> [Assignment] For each line below that contains the word "accomplish", make a copy.

================

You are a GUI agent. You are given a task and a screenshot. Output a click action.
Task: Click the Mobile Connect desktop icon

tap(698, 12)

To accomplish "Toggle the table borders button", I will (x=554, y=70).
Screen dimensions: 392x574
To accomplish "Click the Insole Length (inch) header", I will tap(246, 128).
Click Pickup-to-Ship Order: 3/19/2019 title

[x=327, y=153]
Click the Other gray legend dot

================

> [Task output]
To accomplish "Toggle the table borders button", I will (x=554, y=70).
To accomplish "Click the Insole Length (inch) header", I will tap(246, 128).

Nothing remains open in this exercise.